* [Set exercise]:
Write out every line of the records below, requests included, with each coordinate in the answers multiplied by 0.4 and rounded to a whole number, halves rounding up.

* [Raw records]:
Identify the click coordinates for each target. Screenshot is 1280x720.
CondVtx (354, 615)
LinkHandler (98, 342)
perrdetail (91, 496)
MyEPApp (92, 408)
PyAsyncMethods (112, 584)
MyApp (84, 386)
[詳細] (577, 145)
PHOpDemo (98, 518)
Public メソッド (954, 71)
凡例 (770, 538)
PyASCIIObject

* [Exercise result]:
Identify the click coordinates for each target. Screenshot is 1280x720.
CondVtx (142, 246)
LinkHandler (39, 137)
perrdetail (36, 198)
MyEPApp (37, 163)
PyAsyncMethods (45, 234)
MyApp (34, 154)
[詳細] (231, 58)
PHOpDemo (39, 207)
Public メソッド (382, 28)
凡例 (308, 215)
PyASCIIObject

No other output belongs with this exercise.